» WORK ORDER:
The listing below holds pictures; exclude them. Return exactly the lines from the one with "This screenshot has height=607, width=1296." through the one with "row 46 header".

DATA TO PROCESS Block Start

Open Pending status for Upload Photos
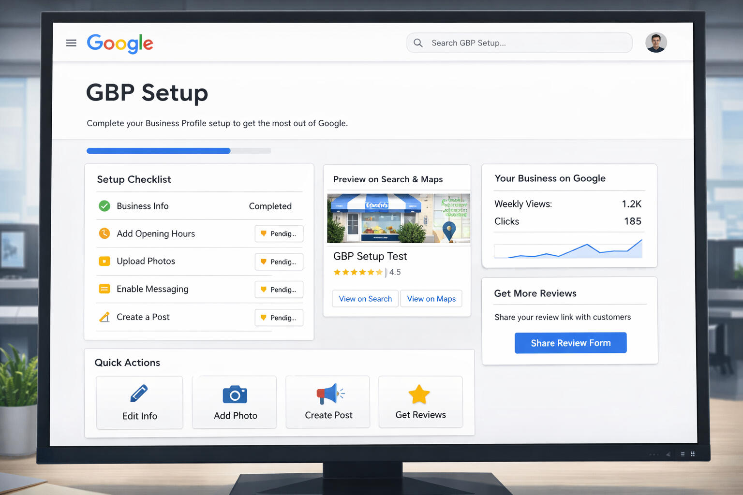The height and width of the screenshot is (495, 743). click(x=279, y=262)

DATA TO PROCESS Block End
DATA TO PROCESS Block Start

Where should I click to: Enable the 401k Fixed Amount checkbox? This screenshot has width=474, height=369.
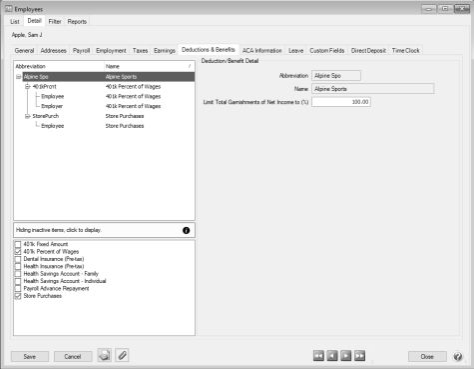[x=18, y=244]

DATA TO PROCESS Block End
DATA TO PROCESS Block Start

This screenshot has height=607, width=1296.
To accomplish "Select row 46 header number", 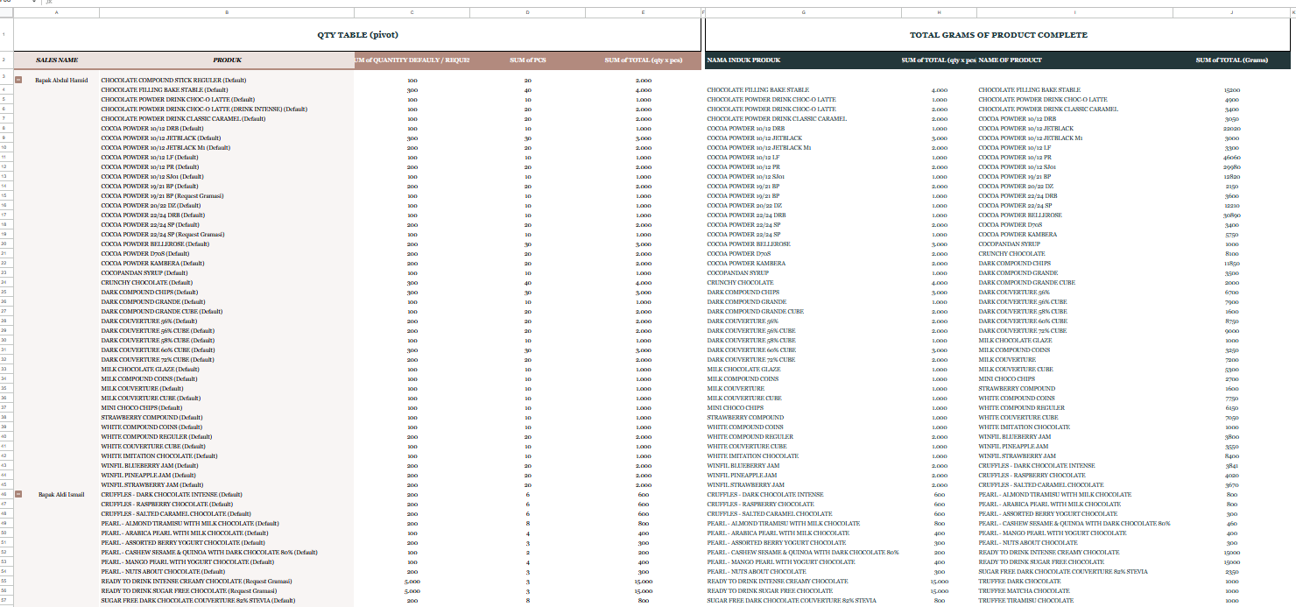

DATA TO PROCESS Block End

» EXERCISE SOLUTION:
This screenshot has height=607, width=1296.
To accomplish "Select row 46 header number", 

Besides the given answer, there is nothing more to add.